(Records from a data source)
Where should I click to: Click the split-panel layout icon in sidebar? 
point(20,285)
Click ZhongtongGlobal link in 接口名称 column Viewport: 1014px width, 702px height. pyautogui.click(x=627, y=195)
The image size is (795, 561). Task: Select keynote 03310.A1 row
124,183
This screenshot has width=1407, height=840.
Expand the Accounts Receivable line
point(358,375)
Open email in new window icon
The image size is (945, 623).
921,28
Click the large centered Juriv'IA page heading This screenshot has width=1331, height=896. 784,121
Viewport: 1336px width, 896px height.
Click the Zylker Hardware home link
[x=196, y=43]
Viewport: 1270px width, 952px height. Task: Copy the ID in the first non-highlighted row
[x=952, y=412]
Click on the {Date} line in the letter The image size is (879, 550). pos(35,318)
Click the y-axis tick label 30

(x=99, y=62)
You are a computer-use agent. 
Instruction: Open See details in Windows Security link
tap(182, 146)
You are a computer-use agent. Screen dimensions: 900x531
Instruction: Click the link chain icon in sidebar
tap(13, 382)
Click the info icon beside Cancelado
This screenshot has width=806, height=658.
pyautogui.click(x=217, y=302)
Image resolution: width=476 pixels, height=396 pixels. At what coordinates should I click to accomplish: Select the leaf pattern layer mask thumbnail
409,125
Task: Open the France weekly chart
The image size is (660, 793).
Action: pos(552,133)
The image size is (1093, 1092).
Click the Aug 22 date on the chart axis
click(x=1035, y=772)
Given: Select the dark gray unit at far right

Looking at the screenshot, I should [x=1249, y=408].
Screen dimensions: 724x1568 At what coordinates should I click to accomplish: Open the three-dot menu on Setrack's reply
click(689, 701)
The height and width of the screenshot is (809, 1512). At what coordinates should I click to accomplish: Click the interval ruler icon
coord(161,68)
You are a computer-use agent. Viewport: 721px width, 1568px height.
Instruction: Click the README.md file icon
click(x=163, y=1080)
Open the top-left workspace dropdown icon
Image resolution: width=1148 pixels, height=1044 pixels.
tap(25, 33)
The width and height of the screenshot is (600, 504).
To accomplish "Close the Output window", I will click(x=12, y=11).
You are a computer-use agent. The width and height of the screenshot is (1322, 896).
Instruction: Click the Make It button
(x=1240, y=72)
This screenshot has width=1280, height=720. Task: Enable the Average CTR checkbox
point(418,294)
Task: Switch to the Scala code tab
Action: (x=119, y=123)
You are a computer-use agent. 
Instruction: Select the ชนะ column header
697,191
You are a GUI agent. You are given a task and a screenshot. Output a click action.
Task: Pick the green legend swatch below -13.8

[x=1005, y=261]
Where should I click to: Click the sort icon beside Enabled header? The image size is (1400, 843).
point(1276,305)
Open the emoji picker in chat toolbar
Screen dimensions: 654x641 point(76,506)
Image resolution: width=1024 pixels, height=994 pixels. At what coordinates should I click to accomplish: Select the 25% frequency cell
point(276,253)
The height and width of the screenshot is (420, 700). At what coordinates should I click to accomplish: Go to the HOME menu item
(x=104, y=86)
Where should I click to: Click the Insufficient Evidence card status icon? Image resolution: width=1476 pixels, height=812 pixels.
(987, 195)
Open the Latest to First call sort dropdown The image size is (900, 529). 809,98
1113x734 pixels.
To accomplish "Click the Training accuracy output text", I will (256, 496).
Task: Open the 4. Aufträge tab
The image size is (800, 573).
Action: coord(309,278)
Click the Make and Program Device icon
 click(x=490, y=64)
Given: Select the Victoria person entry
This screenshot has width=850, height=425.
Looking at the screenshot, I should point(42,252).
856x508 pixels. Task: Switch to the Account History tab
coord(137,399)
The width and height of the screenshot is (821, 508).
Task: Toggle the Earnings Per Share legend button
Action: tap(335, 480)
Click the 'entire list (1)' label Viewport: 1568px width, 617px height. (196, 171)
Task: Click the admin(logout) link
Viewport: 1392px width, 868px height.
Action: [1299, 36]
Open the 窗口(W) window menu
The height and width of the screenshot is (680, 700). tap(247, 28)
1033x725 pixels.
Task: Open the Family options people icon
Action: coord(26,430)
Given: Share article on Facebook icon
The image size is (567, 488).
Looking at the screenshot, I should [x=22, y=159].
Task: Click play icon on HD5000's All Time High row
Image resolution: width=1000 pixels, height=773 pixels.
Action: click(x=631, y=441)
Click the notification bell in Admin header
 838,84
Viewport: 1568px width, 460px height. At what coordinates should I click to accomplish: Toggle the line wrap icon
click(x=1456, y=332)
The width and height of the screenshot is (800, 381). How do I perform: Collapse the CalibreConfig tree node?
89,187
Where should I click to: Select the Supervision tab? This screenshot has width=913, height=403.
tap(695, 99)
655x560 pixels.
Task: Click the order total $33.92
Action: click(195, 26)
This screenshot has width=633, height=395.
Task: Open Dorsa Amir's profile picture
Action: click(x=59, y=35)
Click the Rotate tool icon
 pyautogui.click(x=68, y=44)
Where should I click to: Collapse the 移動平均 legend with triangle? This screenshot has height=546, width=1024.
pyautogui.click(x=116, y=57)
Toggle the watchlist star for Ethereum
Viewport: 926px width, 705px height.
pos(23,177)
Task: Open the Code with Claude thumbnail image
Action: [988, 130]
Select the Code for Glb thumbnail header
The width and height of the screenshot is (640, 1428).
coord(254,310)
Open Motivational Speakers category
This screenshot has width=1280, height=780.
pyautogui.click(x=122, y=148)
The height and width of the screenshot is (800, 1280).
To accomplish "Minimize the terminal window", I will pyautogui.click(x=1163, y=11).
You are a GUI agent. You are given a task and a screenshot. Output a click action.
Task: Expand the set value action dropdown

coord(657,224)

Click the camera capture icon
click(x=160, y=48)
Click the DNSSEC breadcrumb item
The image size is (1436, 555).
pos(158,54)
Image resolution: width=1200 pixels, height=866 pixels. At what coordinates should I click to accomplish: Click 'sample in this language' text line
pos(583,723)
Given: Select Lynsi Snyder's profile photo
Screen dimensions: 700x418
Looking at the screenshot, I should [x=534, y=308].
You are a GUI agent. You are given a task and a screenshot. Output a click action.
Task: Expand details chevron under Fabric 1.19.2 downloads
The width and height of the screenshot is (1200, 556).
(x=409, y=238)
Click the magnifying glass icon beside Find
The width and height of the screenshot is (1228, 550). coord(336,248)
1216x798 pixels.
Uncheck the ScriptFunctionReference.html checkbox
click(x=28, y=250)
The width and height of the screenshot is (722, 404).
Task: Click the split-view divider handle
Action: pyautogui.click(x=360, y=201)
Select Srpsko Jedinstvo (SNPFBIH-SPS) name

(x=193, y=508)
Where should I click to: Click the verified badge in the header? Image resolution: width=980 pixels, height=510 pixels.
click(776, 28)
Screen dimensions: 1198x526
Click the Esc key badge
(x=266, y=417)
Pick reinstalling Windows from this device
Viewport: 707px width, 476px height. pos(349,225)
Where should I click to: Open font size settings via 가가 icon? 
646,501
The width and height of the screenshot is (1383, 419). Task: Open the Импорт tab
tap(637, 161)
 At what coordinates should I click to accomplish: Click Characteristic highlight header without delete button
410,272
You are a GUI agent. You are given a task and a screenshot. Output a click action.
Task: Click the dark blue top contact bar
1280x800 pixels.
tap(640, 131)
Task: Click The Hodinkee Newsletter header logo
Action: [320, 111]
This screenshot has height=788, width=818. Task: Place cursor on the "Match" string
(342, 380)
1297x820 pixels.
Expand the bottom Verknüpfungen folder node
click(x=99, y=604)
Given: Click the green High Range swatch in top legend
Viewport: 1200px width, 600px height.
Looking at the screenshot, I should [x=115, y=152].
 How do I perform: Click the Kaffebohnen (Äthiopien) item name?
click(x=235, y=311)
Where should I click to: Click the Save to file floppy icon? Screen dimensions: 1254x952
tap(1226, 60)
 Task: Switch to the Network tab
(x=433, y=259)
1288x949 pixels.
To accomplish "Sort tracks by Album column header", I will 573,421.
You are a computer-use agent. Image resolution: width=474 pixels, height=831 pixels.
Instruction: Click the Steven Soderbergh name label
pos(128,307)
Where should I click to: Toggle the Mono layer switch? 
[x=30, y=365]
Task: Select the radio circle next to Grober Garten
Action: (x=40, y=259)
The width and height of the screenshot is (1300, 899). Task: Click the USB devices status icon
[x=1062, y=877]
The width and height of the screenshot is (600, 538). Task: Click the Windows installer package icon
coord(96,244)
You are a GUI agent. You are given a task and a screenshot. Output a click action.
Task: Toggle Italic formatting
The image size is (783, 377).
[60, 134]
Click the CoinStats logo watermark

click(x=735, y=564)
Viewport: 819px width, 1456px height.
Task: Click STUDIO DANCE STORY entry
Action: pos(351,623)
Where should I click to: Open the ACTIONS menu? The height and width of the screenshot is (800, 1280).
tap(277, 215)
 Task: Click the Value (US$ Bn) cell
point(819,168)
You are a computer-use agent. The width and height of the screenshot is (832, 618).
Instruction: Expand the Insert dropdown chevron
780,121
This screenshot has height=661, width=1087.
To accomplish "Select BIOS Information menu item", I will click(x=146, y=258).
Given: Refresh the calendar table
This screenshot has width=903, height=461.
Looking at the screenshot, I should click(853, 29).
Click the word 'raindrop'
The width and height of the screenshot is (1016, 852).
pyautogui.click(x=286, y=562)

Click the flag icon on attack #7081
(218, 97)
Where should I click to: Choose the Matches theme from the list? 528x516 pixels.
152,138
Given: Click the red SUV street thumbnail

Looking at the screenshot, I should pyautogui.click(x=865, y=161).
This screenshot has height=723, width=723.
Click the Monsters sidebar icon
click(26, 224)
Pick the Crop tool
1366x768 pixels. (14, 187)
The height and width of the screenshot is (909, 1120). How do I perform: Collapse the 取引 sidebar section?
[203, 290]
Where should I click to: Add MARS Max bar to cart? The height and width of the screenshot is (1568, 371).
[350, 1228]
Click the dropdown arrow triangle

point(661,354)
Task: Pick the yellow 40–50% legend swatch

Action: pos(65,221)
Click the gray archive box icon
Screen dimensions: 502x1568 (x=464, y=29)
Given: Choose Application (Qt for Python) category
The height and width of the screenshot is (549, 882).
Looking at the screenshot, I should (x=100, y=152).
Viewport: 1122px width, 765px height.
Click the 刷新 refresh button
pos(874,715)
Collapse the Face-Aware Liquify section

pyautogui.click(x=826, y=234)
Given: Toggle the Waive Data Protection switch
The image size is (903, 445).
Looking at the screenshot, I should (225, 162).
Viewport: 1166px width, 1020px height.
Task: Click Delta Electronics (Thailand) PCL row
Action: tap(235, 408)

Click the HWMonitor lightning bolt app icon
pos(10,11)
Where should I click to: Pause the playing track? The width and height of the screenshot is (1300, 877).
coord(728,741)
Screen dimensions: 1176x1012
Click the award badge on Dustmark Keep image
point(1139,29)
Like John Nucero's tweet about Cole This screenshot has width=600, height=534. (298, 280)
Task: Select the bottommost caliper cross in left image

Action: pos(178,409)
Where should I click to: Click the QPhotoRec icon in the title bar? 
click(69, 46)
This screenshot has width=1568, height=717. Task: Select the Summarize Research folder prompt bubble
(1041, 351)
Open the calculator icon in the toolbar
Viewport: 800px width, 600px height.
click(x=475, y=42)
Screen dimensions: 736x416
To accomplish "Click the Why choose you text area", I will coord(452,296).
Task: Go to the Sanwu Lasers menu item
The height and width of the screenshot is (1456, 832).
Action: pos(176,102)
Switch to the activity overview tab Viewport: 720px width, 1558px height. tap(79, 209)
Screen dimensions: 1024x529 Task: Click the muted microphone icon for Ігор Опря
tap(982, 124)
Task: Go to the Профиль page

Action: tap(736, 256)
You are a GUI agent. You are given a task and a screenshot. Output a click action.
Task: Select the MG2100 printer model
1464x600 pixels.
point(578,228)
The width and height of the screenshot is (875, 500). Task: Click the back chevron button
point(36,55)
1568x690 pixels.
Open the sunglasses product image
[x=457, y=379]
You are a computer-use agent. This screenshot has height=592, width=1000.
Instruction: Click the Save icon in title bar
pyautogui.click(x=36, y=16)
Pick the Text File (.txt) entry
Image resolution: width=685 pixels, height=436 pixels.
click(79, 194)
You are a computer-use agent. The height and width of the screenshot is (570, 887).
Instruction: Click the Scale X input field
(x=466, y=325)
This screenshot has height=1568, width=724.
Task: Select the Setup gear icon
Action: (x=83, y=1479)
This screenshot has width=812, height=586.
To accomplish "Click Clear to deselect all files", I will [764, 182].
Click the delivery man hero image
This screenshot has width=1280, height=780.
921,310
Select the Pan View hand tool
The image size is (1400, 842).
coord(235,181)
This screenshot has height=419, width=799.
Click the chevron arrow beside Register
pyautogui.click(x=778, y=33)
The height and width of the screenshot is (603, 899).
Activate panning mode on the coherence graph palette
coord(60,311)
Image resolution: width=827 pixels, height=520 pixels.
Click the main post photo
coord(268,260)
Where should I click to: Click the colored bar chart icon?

**Activity:**
Transcribe the records from their first line. Stop after the line with "This screenshot has width=1407, height=840.", including it.

**Your response:**
Where should I click to: Click the split-panel layout icon in sidebar? 
point(20,285)
Click ZhongtongGlobal link in 接口名称 column Viewport: 1014px width, 702px height. pyautogui.click(x=627, y=195)
The image size is (795, 561). Task: Select keynote 03310.A1 row
124,183
This screenshot has width=1407, height=840.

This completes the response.